Parmi les matières premières dont les industriels ont besoin, il y a des métaux comme le cuivre ou le zinc.
Le Limousin pourrait avoir dans ses sous-sols des réserves très utiles.
L’exploitation est encore à l’étude, mais elle s’annonce déjà prometteuse.

Ce n’est pour l’instant qu’un petit bout de campagne au fin fond de la Haute-Vienne : 3 km² où se cache peut-être l'un des gisements de métaux les plus prometteurs en France. Après avoir marché jusqu’à l’entrée de la forêt de Saint-Yrieix-la-Perche, il suffit ensuite de s’enfoncer de quelques mètres. Là, on trouve dans ces sols des métaux bien connus et d’autres beaucoup plus rares. "On a de la pyrite, donc c'est un sulfure de fer. On a aussi de la chalcopyrite, soit du sulfure de cuivre, de la galène, donc du sulfure de plomb et de la sphalérite, un sulfure de zinc. On pourrait espérer avoir plusieurs centaines de milliers de tonnes de cuivre et de zinc, c'est l'ordre de grandeur", détaille le géologue Thomas Poitrenaud dans le reportage de TF1 ci-dessus.

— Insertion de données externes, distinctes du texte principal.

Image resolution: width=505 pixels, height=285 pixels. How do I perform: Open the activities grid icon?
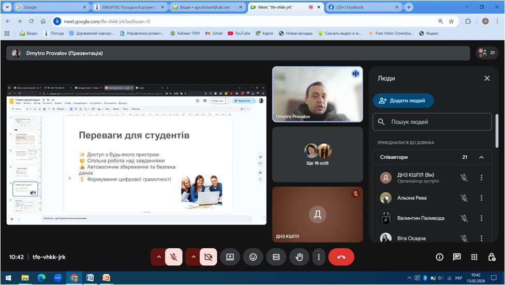pos(474,257)
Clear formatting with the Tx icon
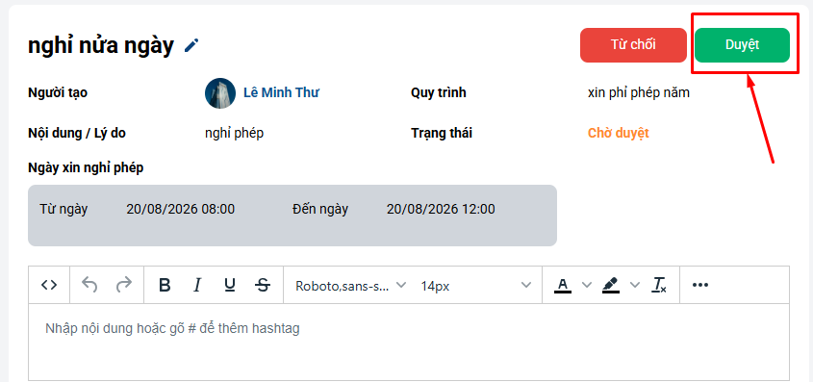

Tout un réseau de galeries souterraines

Au total, 18 métaux vont être recherchés. "Par exemple l'étain, le tungstène, le tantale. On a des possibilités au niveau régional, mais pour l'instant, on n'a pas encore démarré les recherches", explique le spécialiste. Ces estimations sont basées sur 2000 sondages historiques et plus d’un kilomètre d’archives papiers. Exploité pour son or à deux reprises au cours du siècle dernier, le sous-sol limousin possède encore tout un réseau de galeries souterraines jusqu’à 380 mètres de profondeur. "C'est ce qu'il y a en dessous de ces 200, 300 premiers mètres que nous, on regarde aujourd'hui. Et ça peut descendre à plusieurs kilomètres", poursuit-il.

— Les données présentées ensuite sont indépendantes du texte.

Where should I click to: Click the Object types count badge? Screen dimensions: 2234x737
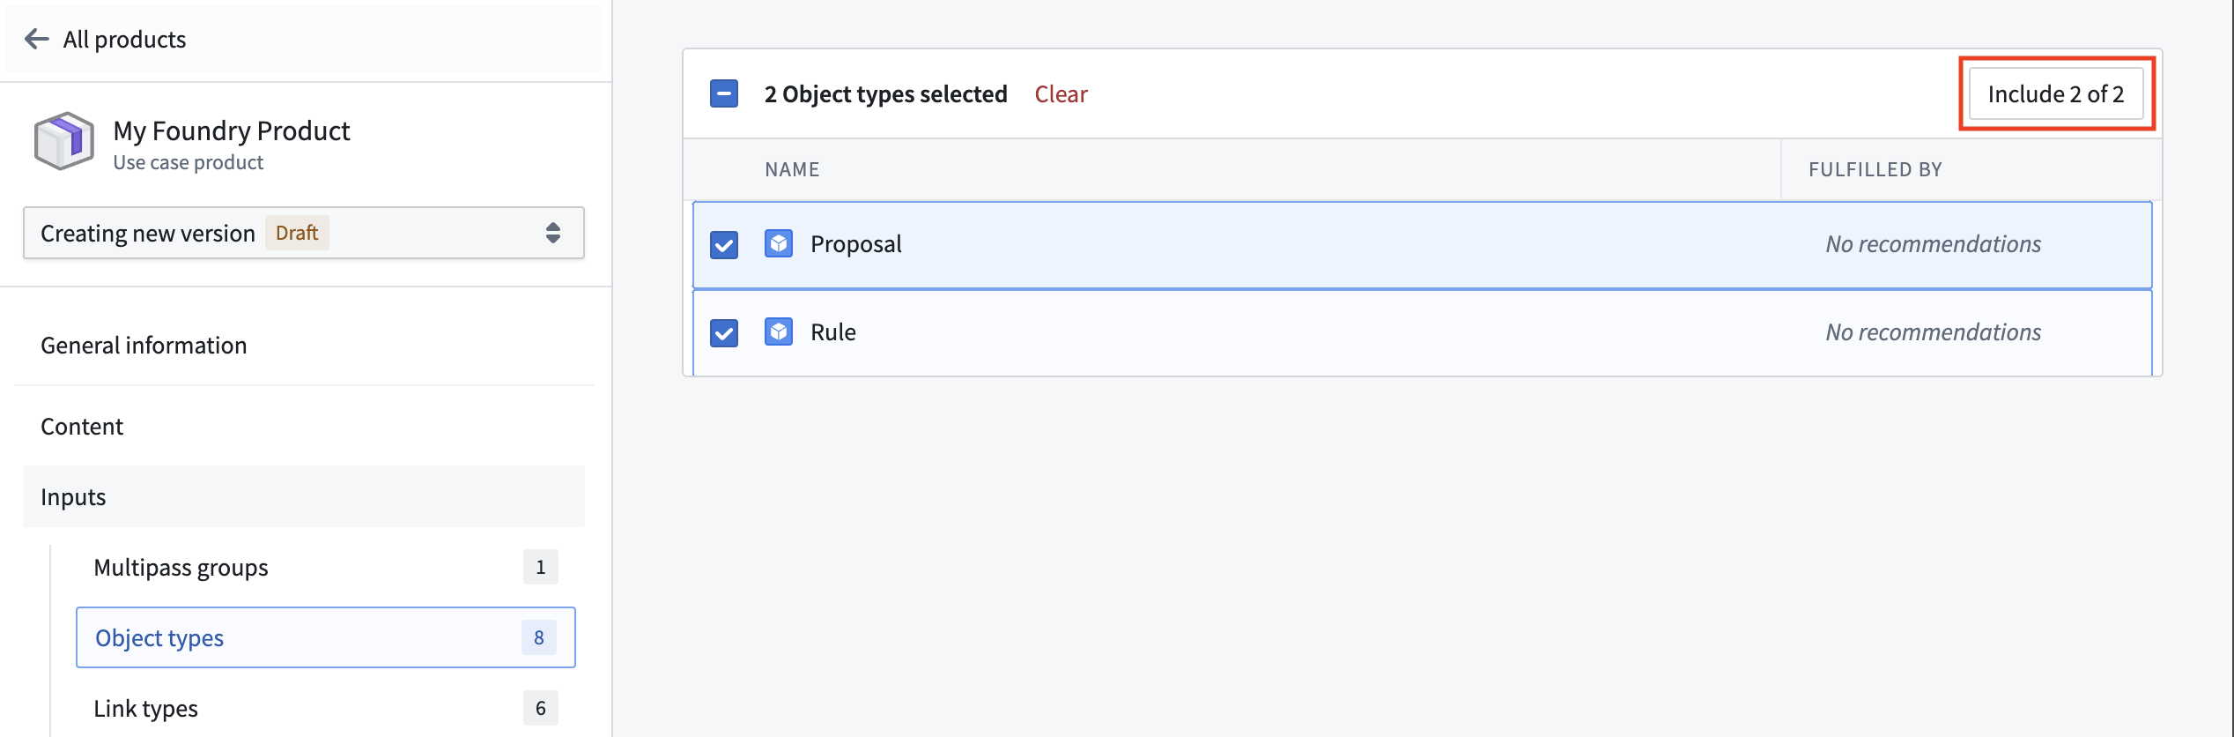tap(539, 637)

Dans cette partie du Limousin, la prospection concerne aujourd’hui trois anciennes mines, espacées de quelques kilomètres. L’enjeu est stratégique pour moins dépendre des grands pays miniers, car le recyclage à lui seul ne peut pas répondre à tous les besoins. "Pour obtenir le cuivre nécessaire à la construction d'une voiture électrique, il faut recycler entre deux et trois voitures thermiques. Mais si on a toujours autant de voitures, vous voyez qu'il faut produire du cuivre", assure Yves Guise, président de la Compagnie des mines arédiennes (CMA). 

Des métaux qui ont investi notre quotidien : prothèses avec du titane ou téléphones portables, on en trouve partout. Ainsi, sur un smartphone, il y a du "cuivre, de l'or, du nickel". "Vous en avez une trentaine. Sur tous les métaux concentrés, vous devez avoir quatre grammes, il me semble. La valeur est inférieure à 1,20 euro. Mais imaginez qu'en France, vous avez 66 millions de téléphones", détaille Guillaume Blain, gérant de la clinique du portable à Limoges.

Des habitants méfiants

Une ruée vers les métaux dont certains habitants, installés près des filons, ne veulent pas subir les conséquences. À l'image des bassins de décantation d'une ancienne mine d'or, encore polluée à l'arsenic vingt ans après sa fermeture, ils redoutent les mêmes nuisances. "Du bruit, des camions, de la poussière, des explosions, de la pollution", égrène Mathieu Legrand, membre de l'association Stop Mines 87 et 24. "Une mine, c'est une très grosse consommatrice d'eau. Cette eau, elle est d'abord à l'usage de l'agriculture, à l'usage des habitants, et puis, forcément, de la nature qui nous environne", déplore de son côté Myriam Gantier, une autre membre de cette association.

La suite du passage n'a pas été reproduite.